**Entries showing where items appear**
########################################

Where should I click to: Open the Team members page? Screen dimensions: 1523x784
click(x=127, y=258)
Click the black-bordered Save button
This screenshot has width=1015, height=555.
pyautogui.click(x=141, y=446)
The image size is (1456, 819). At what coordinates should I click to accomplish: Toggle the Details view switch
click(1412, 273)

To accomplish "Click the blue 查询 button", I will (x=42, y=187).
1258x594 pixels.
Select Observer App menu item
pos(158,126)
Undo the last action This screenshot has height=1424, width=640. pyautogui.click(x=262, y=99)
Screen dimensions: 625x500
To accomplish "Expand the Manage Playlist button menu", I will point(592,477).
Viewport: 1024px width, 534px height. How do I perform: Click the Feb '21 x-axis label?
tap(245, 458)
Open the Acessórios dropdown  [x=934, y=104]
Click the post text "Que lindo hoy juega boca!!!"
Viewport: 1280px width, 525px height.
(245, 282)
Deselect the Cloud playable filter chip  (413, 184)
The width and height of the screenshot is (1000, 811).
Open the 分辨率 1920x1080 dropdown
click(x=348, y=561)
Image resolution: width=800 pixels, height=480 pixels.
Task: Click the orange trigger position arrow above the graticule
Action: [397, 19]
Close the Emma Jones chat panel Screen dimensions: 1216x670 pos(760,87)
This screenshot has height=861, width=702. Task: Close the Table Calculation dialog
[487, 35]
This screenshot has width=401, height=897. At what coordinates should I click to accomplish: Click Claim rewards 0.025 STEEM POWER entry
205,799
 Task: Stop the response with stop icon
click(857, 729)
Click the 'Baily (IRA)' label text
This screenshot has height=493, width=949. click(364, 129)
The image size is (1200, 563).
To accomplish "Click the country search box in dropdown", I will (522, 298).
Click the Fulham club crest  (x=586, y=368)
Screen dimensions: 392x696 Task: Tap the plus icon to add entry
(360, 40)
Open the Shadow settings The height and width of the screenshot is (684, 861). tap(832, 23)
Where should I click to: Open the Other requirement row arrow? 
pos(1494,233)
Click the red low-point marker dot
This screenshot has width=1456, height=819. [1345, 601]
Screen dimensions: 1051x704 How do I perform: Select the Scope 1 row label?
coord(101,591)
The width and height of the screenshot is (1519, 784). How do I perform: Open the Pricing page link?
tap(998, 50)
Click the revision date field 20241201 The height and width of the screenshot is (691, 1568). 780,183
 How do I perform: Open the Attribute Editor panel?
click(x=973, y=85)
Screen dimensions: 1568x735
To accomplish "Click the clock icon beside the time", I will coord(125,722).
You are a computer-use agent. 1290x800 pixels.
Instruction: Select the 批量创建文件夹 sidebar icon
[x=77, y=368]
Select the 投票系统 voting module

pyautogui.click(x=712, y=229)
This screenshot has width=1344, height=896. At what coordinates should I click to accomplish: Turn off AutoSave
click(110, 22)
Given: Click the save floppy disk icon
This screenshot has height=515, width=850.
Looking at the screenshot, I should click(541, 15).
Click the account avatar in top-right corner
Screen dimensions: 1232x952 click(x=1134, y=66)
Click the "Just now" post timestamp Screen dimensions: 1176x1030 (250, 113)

########################################

**OBJECTIVE**
Print every one of these lines again, unchanged.

**CORRECT ANSWER**
Where should I click to: Open the Team members page? Screen dimensions: 1523x784
click(x=127, y=258)
Click the black-bordered Save button
This screenshot has width=1015, height=555.
pyautogui.click(x=141, y=446)
The image size is (1456, 819). At what coordinates should I click to accomplish: Toggle the Details view switch
click(1412, 273)

To accomplish "Click the blue 查询 button", I will (x=42, y=187).
1258x594 pixels.
Select Observer App menu item
pos(158,126)
Undo the last action This screenshot has height=1424, width=640. pyautogui.click(x=262, y=99)
Screen dimensions: 625x500
To accomplish "Expand the Manage Playlist button menu", I will point(592,477).
Viewport: 1024px width, 534px height. How do I perform: Click the Feb '21 x-axis label?
tap(245, 458)
Open the Acessórios dropdown  [x=934, y=104]
Click the post text "Que lindo hoy juega boca!!!"
Viewport: 1280px width, 525px height.
(245, 282)
Deselect the Cloud playable filter chip  (413, 184)
The width and height of the screenshot is (1000, 811).
Open the 分辨率 1920x1080 dropdown
click(x=348, y=561)
Image resolution: width=800 pixels, height=480 pixels.
Task: Click the orange trigger position arrow above the graticule
Action: [397, 19]
Close the Emma Jones chat panel Screen dimensions: 1216x670 pos(760,87)
This screenshot has height=861, width=702. Task: Close the Table Calculation dialog
[487, 35]
This screenshot has width=401, height=897. At what coordinates should I click to accomplish: Click Claim rewards 0.025 STEEM POWER entry
205,799
 Task: Stop the response with stop icon
click(857, 729)
Click the 'Baily (IRA)' label text
This screenshot has height=493, width=949. click(364, 129)
The image size is (1200, 563).
To accomplish "Click the country search box in dropdown", I will (522, 298).
Click the Fulham club crest  (x=586, y=368)
Screen dimensions: 392x696 Task: Tap the plus icon to add entry
(360, 40)
Open the Shadow settings The height and width of the screenshot is (684, 861). tap(832, 23)
Where should I click to: Open the Other requirement row arrow? 
pos(1494,233)
Click the red low-point marker dot
This screenshot has width=1456, height=819. [1345, 601]
Screen dimensions: 1051x704 How do I perform: Select the Scope 1 row label?
coord(101,591)
The width and height of the screenshot is (1519, 784). How do I perform: Open the Pricing page link?
tap(998, 50)
Click the revision date field 20241201 The height and width of the screenshot is (691, 1568). 780,183
 How do I perform: Open the Attribute Editor panel?
click(x=973, y=85)
Screen dimensions: 1568x735
To accomplish "Click the clock icon beside the time", I will coord(125,722).
You are a computer-use agent. 1290x800 pixels.
Instruction: Select the 批量创建文件夹 sidebar icon
[x=77, y=368]
Select the 投票系统 voting module

pyautogui.click(x=712, y=229)
This screenshot has width=1344, height=896. At what coordinates should I click to accomplish: Turn off AutoSave
click(110, 22)
Given: Click the save floppy disk icon
This screenshot has height=515, width=850.
Looking at the screenshot, I should click(541, 15).
Click the account avatar in top-right corner
Screen dimensions: 1232x952 click(x=1134, y=66)
Click the "Just now" post timestamp Screen dimensions: 1176x1030 (250, 113)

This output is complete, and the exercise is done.